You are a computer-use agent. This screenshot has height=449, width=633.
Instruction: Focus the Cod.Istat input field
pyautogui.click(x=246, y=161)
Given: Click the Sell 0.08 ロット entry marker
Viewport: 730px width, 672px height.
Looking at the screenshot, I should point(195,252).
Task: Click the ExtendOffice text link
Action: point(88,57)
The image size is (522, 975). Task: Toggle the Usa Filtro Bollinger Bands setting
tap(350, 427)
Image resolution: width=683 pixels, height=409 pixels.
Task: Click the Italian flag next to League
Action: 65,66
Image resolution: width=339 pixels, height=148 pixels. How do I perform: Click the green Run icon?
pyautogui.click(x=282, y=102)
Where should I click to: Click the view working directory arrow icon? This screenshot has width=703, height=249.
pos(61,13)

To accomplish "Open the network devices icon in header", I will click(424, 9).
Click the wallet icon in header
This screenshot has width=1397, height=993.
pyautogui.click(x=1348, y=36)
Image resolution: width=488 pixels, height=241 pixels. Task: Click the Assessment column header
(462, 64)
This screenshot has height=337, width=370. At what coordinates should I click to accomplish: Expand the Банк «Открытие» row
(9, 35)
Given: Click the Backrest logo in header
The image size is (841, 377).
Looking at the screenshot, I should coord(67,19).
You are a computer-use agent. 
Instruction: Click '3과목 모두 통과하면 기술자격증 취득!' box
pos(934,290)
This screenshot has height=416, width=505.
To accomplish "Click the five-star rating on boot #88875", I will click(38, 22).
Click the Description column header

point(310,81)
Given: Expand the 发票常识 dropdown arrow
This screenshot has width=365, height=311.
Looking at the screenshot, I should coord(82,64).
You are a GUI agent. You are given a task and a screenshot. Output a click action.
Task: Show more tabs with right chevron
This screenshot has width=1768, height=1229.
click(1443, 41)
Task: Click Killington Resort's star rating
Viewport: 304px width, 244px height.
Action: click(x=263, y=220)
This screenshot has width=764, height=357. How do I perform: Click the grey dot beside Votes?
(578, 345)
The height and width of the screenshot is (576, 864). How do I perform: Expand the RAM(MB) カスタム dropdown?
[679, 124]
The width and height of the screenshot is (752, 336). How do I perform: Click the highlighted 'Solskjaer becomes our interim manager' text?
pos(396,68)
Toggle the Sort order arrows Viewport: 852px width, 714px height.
::::::::::
▶ _What is needed_
Above are the entries; give them back verbatim.

▶ _Answer section_
You are a computer-use agent. This screenshot has height=449, width=633.
Instruction: Focus the Cod.Istat input field
pyautogui.click(x=246, y=161)
Given: Click the Sell 0.08 ロット entry marker
Viewport: 730px width, 672px height.
Looking at the screenshot, I should point(195,252).
Task: Click the ExtendOffice text link
Action: point(88,57)
The image size is (522, 975). Task: Toggle the Usa Filtro Bollinger Bands setting
tap(350, 427)
Image resolution: width=683 pixels, height=409 pixels.
Task: Click the Italian flag next to League
Action: 65,66
Image resolution: width=339 pixels, height=148 pixels. How do I perform: Click the green Run icon?
pyautogui.click(x=282, y=102)
Where should I click to: Click the view working directory arrow icon? This screenshot has width=703, height=249.
pos(61,13)

To accomplish "Open the network devices icon in header", I will click(424, 9).
Click the wallet icon in header
This screenshot has width=1397, height=993.
pyautogui.click(x=1348, y=36)
Image resolution: width=488 pixels, height=241 pixels. Task: Click the Assessment column header
(462, 64)
This screenshot has height=337, width=370. At what coordinates should I click to accomplish: Expand the Банк «Открытие» row
(9, 35)
Given: Click the Backrest logo in header
The image size is (841, 377).
Looking at the screenshot, I should coord(67,19).
You are a computer-use agent. 
Instruction: Click '3과목 모두 통과하면 기술자격증 취득!' box
pos(934,290)
This screenshot has height=416, width=505.
To accomplish "Click the five-star rating on boot #88875", I will click(38, 22).
Click the Description column header

point(310,81)
Given: Expand the 发票常识 dropdown arrow
This screenshot has width=365, height=311.
Looking at the screenshot, I should coord(82,64).
You are a GUI agent. You are given a task and a screenshot. Output a click action.
Task: Show more tabs with right chevron
This screenshot has width=1768, height=1229.
click(1443, 41)
Task: Click Killington Resort's star rating
Viewport: 304px width, 244px height.
Action: click(x=263, y=220)
This screenshot has width=764, height=357. How do I perform: Click the grey dot beside Votes?
(578, 345)
The height and width of the screenshot is (576, 864). How do I perform: Expand the RAM(MB) カスタム dropdown?
[679, 124]
The width and height of the screenshot is (752, 336). How do I perform: Click the highlighted 'Solskjaer becomes our interim manager' text?
pos(396,68)
Toggle the Sort order arrows Viewport: 852px width, 714px height.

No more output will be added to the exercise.